→ **The request**
Rewrite all of the material below, switching "screenshot" to "image" wherever it occurs and leaving everything else unchanged. Leave the pictures out.

(Dataset records)

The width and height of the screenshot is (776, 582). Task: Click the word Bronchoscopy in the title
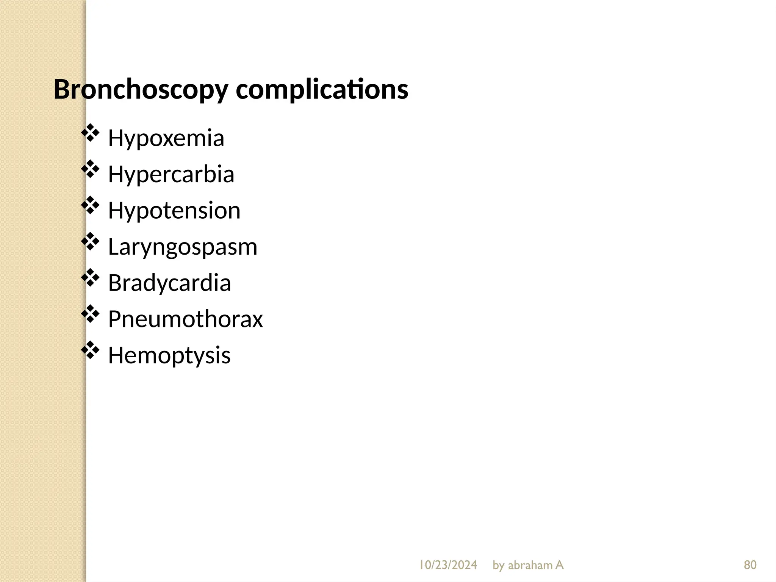(x=141, y=90)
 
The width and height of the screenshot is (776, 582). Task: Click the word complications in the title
(x=322, y=90)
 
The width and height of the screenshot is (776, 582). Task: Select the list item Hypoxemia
(x=166, y=138)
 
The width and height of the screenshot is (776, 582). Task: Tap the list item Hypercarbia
(x=171, y=174)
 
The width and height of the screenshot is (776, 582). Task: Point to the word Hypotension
(x=174, y=210)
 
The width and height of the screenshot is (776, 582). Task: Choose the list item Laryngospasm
(x=183, y=247)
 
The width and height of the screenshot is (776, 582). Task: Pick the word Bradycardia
(x=169, y=283)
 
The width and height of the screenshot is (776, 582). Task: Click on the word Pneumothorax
(x=185, y=319)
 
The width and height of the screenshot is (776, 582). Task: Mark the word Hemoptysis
(x=169, y=355)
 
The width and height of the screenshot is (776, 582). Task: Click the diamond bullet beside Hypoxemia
(x=90, y=133)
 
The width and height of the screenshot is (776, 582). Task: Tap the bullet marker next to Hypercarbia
(x=90, y=169)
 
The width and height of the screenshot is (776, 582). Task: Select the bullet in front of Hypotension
(x=90, y=205)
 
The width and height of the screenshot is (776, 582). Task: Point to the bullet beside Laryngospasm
(x=90, y=241)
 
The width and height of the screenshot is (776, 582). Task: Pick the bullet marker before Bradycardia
(x=90, y=278)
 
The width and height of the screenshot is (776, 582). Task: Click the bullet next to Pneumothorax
(x=90, y=314)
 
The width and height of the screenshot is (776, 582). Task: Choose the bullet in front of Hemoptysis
(x=90, y=350)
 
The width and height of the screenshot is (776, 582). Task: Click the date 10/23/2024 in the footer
(x=448, y=565)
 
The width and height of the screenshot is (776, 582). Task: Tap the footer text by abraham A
(x=528, y=565)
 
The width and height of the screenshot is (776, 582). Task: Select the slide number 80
(x=750, y=565)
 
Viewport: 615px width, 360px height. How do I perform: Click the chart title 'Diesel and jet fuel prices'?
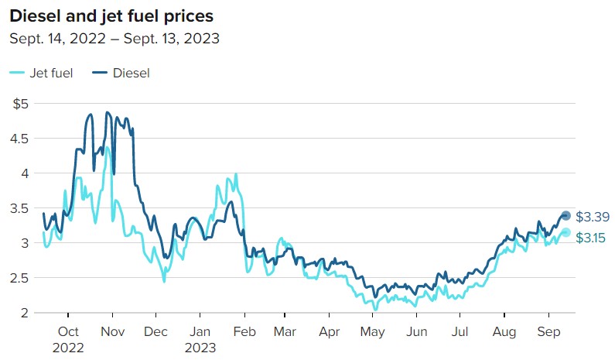coord(111,15)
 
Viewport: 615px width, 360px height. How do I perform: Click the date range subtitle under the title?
coord(114,38)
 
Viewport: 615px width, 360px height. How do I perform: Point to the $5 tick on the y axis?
coord(22,103)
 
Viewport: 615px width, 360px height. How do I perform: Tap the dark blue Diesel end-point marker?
coord(565,215)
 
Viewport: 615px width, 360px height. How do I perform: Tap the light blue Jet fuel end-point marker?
coord(565,232)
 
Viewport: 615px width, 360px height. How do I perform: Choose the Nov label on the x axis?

→ **Completed task**
The width and height of the image is (776, 582). Task: Click the word Bronchoscopy in the title
(x=141, y=90)
 
The width and height of the image is (776, 582). Task: Click the word complications in the title
(x=322, y=90)
 
The width and height of the image is (776, 582). Task: Select the list item Hypoxemia
(x=166, y=138)
 
The width and height of the image is (776, 582). Task: Tap the list item Hypercarbia
(x=171, y=174)
 
The width and height of the image is (776, 582). Task: Point to the word Hypotension
(x=174, y=210)
 
The width and height of the image is (776, 582). Task: Choose the list item Laryngospasm
(x=183, y=247)
 
The width and height of the image is (776, 582). Task: Pick the word Bradycardia
(x=169, y=283)
 
The width and height of the image is (776, 582). Task: Click on the word Pneumothorax
(x=185, y=319)
 
The width and height of the image is (776, 582). Task: Mark the word Hemoptysis
(x=169, y=355)
 
The width and height of the image is (776, 582). Task: Click the diamond bullet beside Hypoxemia
(x=90, y=133)
 
The width and height of the image is (776, 582). Task: Tap the bullet marker next to Hypercarbia
(x=90, y=169)
 
The width and height of the image is (776, 582). Task: Select the bullet in front of Hypotension
(x=90, y=205)
 
The width and height of the image is (776, 582). Task: Point to the bullet beside Laryngospasm
(x=90, y=241)
 
The width and height of the image is (776, 582). Task: Pick the bullet marker before Bradycardia
(x=90, y=278)
 
The width and height of the image is (776, 582). Task: Click the bullet next to Pneumothorax
(x=90, y=314)
 
The width and height of the image is (776, 582). Task: Choose the bullet in front of Hemoptysis
(x=90, y=350)
 
The width and height of the image is (776, 582). Task: Click the date 10/23/2024 in the footer
(x=448, y=565)
 
The width and height of the image is (776, 582). Task: Tap the footer text by abraham A
(x=528, y=565)
 
The width and height of the image is (776, 582). Task: Select the slide number 80
(x=750, y=565)
 
Viewport: 615px width, 360px height. How do I perform: Click the chart title 'Diesel and jet fuel prices'?
coord(111,15)
 
Viewport: 615px width, 360px height. How do I perform: Click the date range subtitle under the title?
coord(114,38)
 
Viewport: 615px width, 360px height. How do I perform: Point to the $5 tick on the y axis?
coord(22,103)
 
Viewport: 615px width, 360px height. How do I perform: Tap the dark blue Diesel end-point marker?
coord(565,215)
 
Viewport: 615px width, 360px height. How do I perform: Tap the light blue Jet fuel end-point marker?
coord(565,232)
 
Viewport: 615px width, 360px height. How do I perform: Choose the Nov label on the x axis?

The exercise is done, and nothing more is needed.